Costs and benefits of shortcut-use

We confirmed that LS trial durations were much longer than DS ((μ LS ) = − 0.82, CI = [− 0.90, − 0.74]) and SS trial durations ((μ LS ) = − 0.38, CI = [− 0.65, − 0.11]; Supplementary Table S5 ); in other words, using either shortcut resulted in a faster trial. Finally, we looked at the switch costs associated with using the shortcut. Model 4.1 had the lowest WAIC values (Supplementary Table S6 ). It suggests, although tentatively, that switching between LS and DS strategies resulted in a slightly slower first response time ((μ LS ) = 0.09, CI = [− 0.01, 0.20]) compared to trials in which participants repeated their previous strategy. However, these results should be interpreted cautiously.

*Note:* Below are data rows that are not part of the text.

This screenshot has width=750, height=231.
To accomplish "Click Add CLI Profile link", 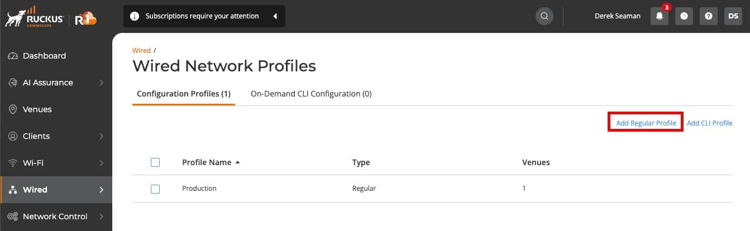I will pyautogui.click(x=710, y=123).
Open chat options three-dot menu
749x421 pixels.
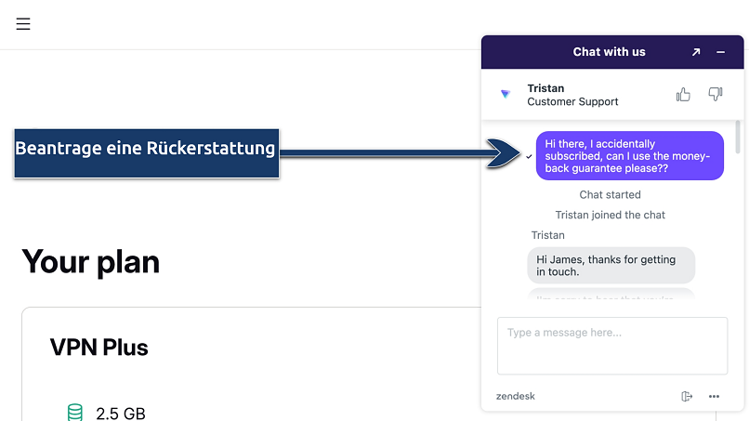point(714,396)
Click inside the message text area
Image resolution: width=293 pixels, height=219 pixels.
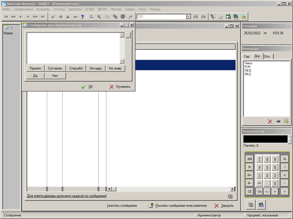[x=73, y=48]
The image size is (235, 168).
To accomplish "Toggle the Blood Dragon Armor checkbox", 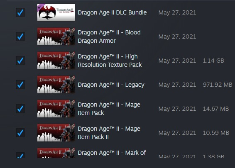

The current study replicated previous reports of cognitive set in the LS-DS task 12 , 13 , 34 , 35 . Specifically, 89% of American adult participants persisted with an inefficient but familiar strategy—the LS, despite the availability of the more efficient shortcut—the DS. We tracked participants’ gaze while they completed the LS-DS task to test the hypothesis that cognitive set stems from visual bias towards familiar strategies, resulting in the shortcut being overlooked. However, this was not supported. Prior to using the LS, participants often fixated on the location of the Triangle, suggesting that they saw the shortcut but still did not use it. Next, we measured shortcut-use following a video demonstration of the DS, to look at whether cognitive set would be broken once participants learned that the DS was a viable alternative. These Informed participants were 24 × times as likely to use the shortcut as Controls , who were shown a video of the LS. However, for 10 Informed participants (29.4%), shortcut-use remained negligible, mean 0.85% (SD 1.80%) of correct POST trials.

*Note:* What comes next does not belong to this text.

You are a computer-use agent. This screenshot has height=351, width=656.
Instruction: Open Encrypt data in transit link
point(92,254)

Our finding that participants continued to use their familiar solution even after fixating on the Triangle, is contradictory to previous reports. Specifically, using chess and arithmetic paradigms, prior studies concluded that participants’ cognitive set arose because they were not looking for alternatives, as indicated by their gaze 20 , 36 . We suggest that in these paradigms, the alternative strategy was no more visually salient than the familiar approach, making it difficult to discern between participants’ not seeing the alternative versus not looking for it. However, in the LS-DS task the shortcut is very salient—the Triangle is the only icon on the screen during the response phase of PROBE trials (Fig.  1 a). The current study found that, prior to using the LS, participants were 1.5 × more likely to fixate on the Triangle’s location during PROBE trials. Although fixations are only proxies for visual attention, and fixations on the Triangle might reasonably occur simply because of its saliency or role as the third response item when using the LS, our findings indicate that seeing the Triangle was not enough to prompt its use as a shortcut. Instead, we propose that cognitive set on the LS-DS task stems from a reluctance to explore alternative solutions.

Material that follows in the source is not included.